You are currently browsing the monthly archive for March, 2008.

get the encoding charts

Growing concern for the quality of my own library of recordings prompted me to take the opportunity provided by a class assignment to research the properties of popular audio encoders and compressors. Being by nature short of cash, I decided to focus on free software, unencumbered (more or less) by patents and readily available over the internet. I undertook to compare program output with nothing but my own two ears, a little peace and quiet, a set of average computer speakers and a pair of Beyerdynamic DT 770 studio headphones. The results are published below, following a short introduction to present-day audio encoding methods and to the actual encoders used.

The MP3 (MPEG-1, Layer 3) standard, developed from various technological advances at the German University of Erlangen and the Fraunhofer Institute1, became quite a profitable enterprise in the 1990s. Most audio/video encoding and compression technology presently in use either consists of or is built on the concepts first embodied in the MP3 standard. That being the case, I thought it best to begin with a brief review of MP3 audio encoding.

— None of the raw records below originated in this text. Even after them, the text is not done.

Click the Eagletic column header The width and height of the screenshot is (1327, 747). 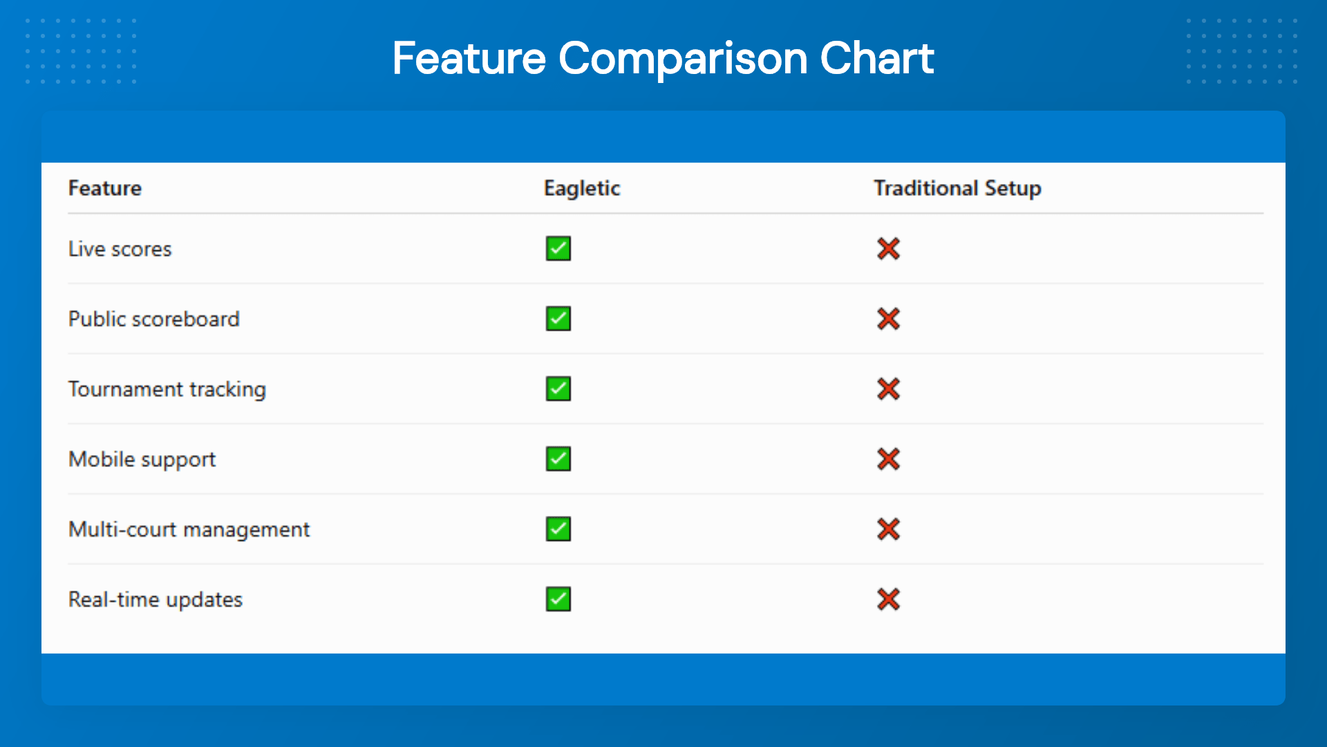[x=582, y=188]
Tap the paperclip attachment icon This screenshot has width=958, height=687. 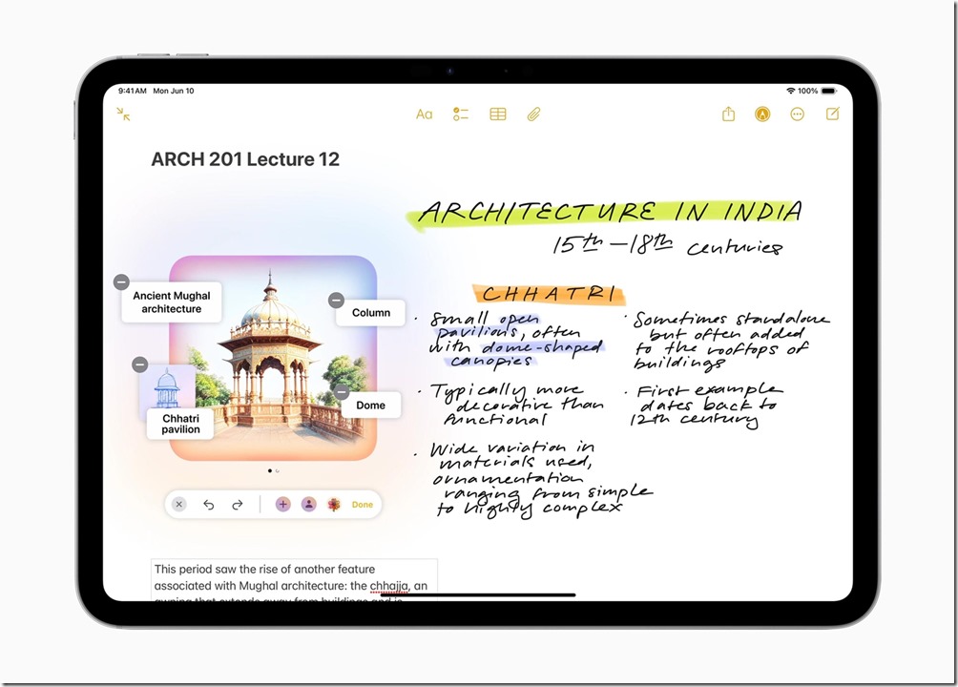533,115
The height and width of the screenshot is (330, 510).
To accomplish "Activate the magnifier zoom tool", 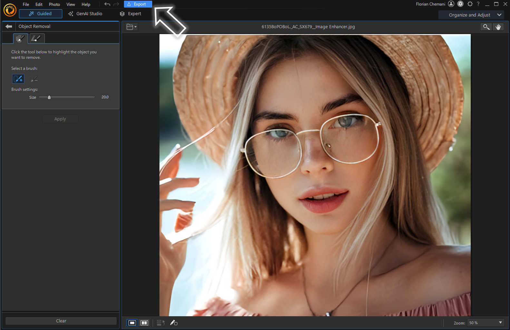I will click(x=486, y=27).
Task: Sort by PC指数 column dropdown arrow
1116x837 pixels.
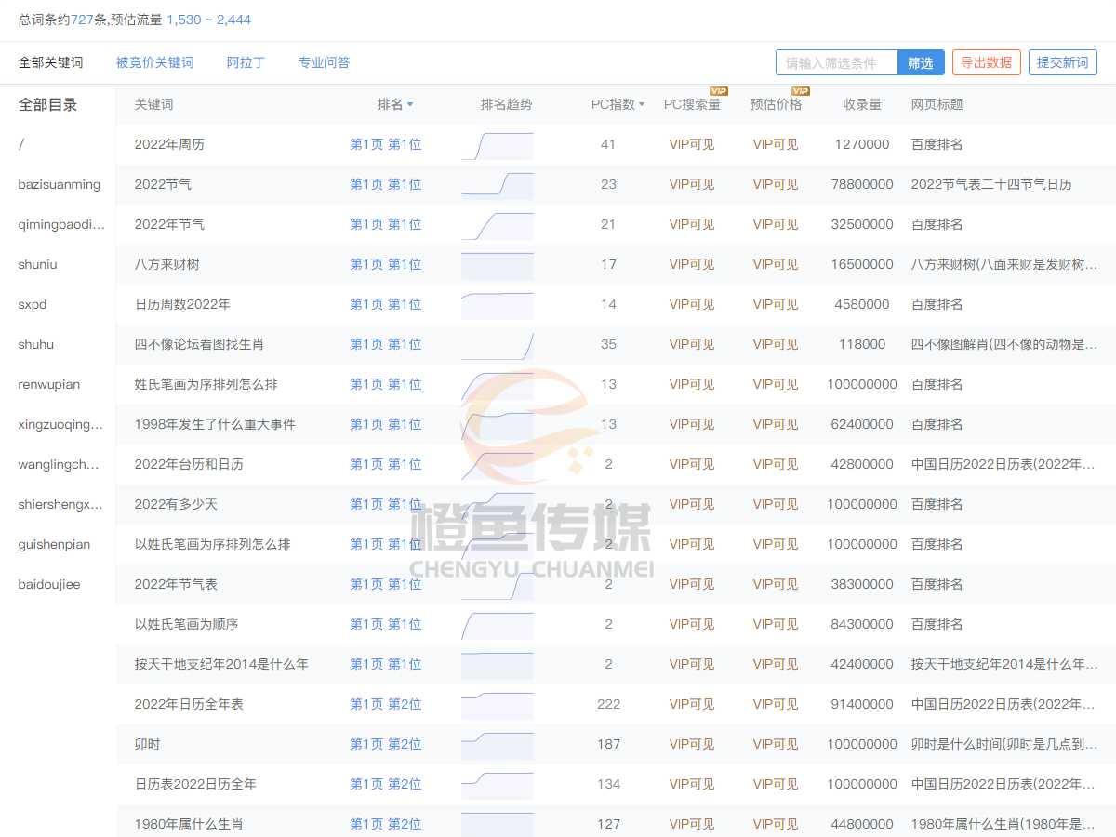Action: 642,105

Audio data, typically recorded in a PCM (pulse code modulation) format, takes up a good deal of digital space. CD-quality audio is recorded at a sample rate of 44.1k and a bit rate of 16; the math is simple. 44,100 samples a second at 16 bits a sample is equivalent to 705,600 bits a second; in other words, about 10 MB for a minute of data. Hence, the average CD, which is designed to hold 700-800 MB of data, can handle about 74 minutes of music. For the purposes of radio broadcasting and internet transmission, 10 MB a minute sounded even more impractical in the 1990s than it does today. The development of the MP3 standard served both as a solution to the digital problem in the business world and as a catalyst for the modern internet media explosion. MP3 also created a host of new problems for the recording industry.

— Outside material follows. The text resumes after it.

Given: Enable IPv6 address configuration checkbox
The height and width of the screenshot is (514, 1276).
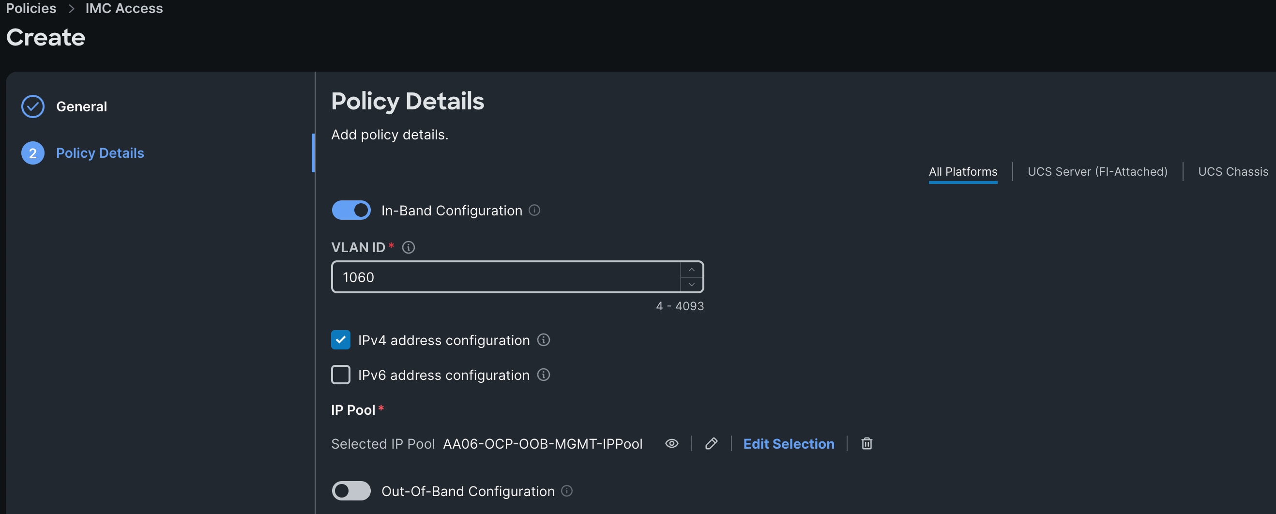Looking at the screenshot, I should pos(341,375).
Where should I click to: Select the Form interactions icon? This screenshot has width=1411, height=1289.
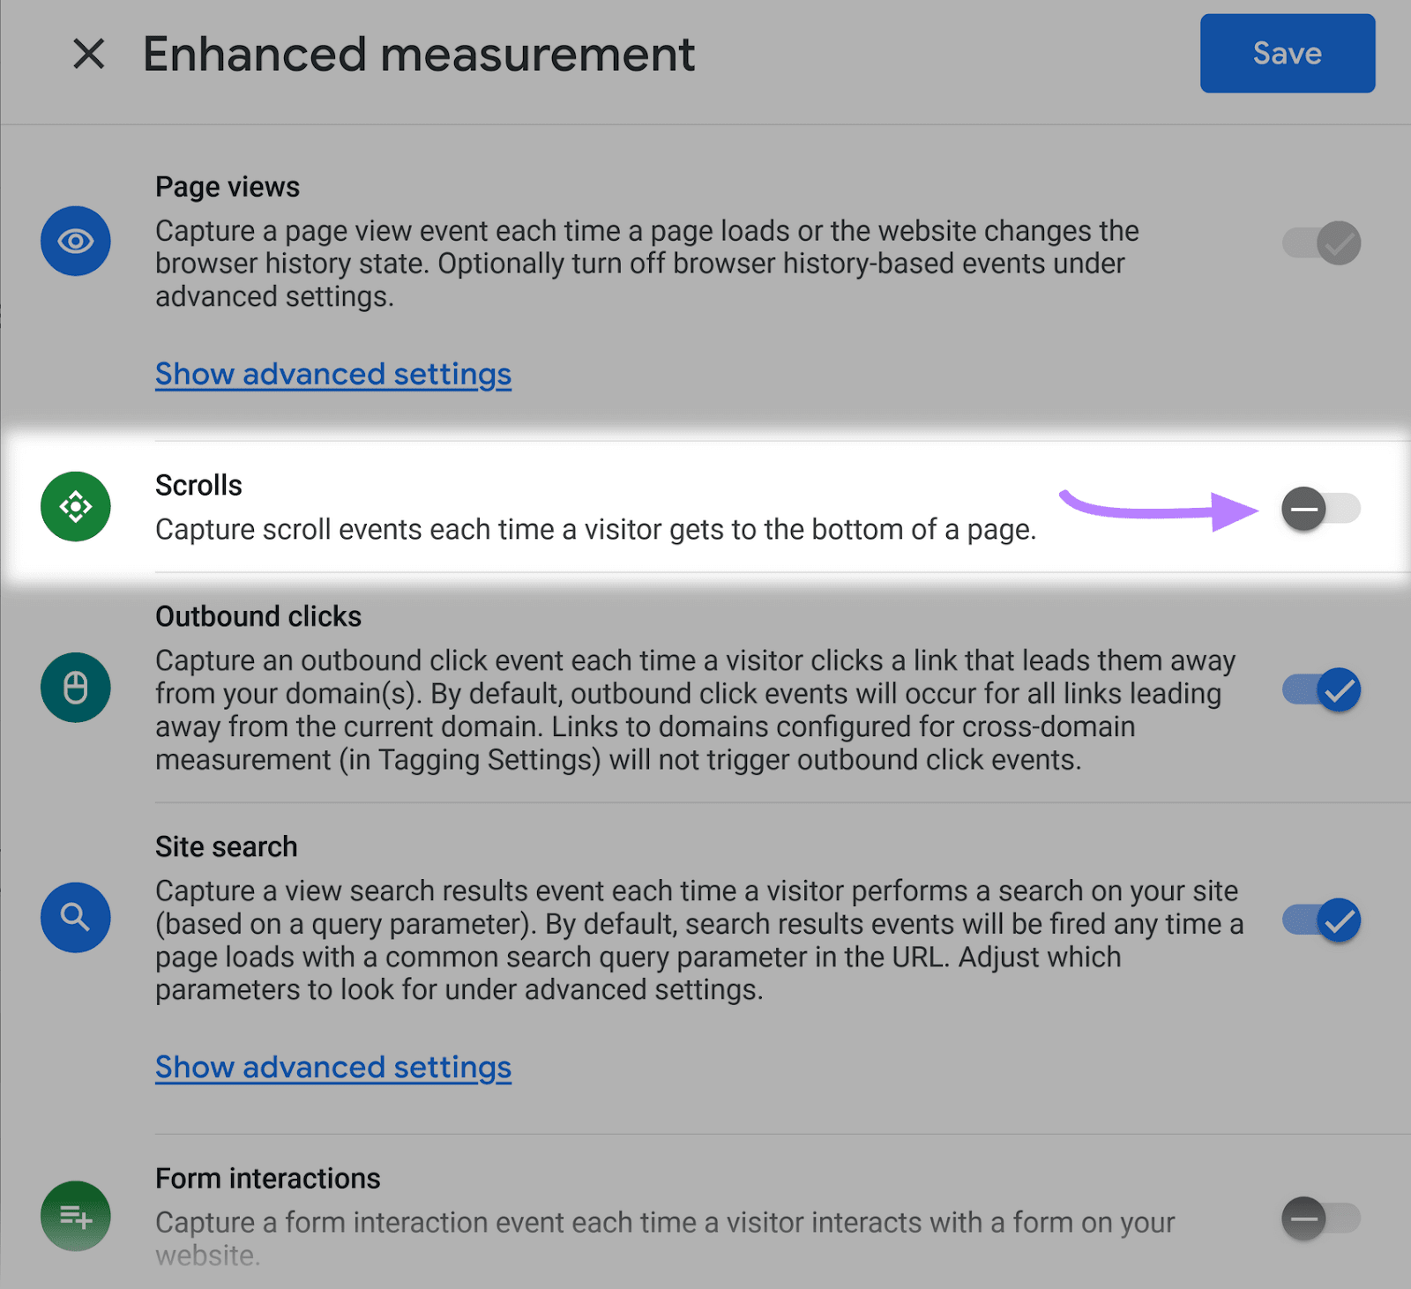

Lossless data compression was old news in the 1990s, but it hadn’t solved the audio problem. The solution turned out to be some simple math over a century old. Basically stated, and at the risk of drastic oversimplification, the math (courtesy of Fourier) allows an encoder to take certain reliable properties of sound (e.g., sine waves) for granted and reference them as constants rather than take up valuable bits encoding them over and over again. As a result, music is mapped to 32 even subdivisions, or sub-bands, in the “frequency” domain (as opposed to the “time” domain) and dropped into sequential frames which are individually analyzed and operated upon. One method applied to frames is windowing, where the frequency mapping is slightly adjusted depending on what comes before and after (“long” windows for continuous sounds, “short” windows for transients).2 Even more data is removed from the original signal through perceptual coding, the use of well-studied human psychoacoustic characteristics to knock off inaudible frequencies—for example, those above practical hearing range (somewhere from 16k-20k), or those which will be “masked” to our ears as a result of the amplitude of a competing frequency. “Excess” data is also possible to remove through the use of a few types of stereo encoding or a combination of them—in joint stereo mode, an encoder may use middle/side stereo processing to output the left and right channels as the sum and difference (respectively) of those two channels, making later compression easier, or the encoder may use intensity stereo processing, which sums signals in the high frequency bands and puts stereo information in “intensity points”.3 The latter method more often results in subtle inconsistencies, because stereo information that was only present in one channel will be present to some degree in both, but the inconsistency is not always detectable. Many MP3 encoders use some combination of the above methods to encode stereo, or contain other options (for example, separating the channels and encoding them as two distinct files). Near the end of the process, a complex lossless compression algorithm (Huffman coding) is applied to the “transformed” data.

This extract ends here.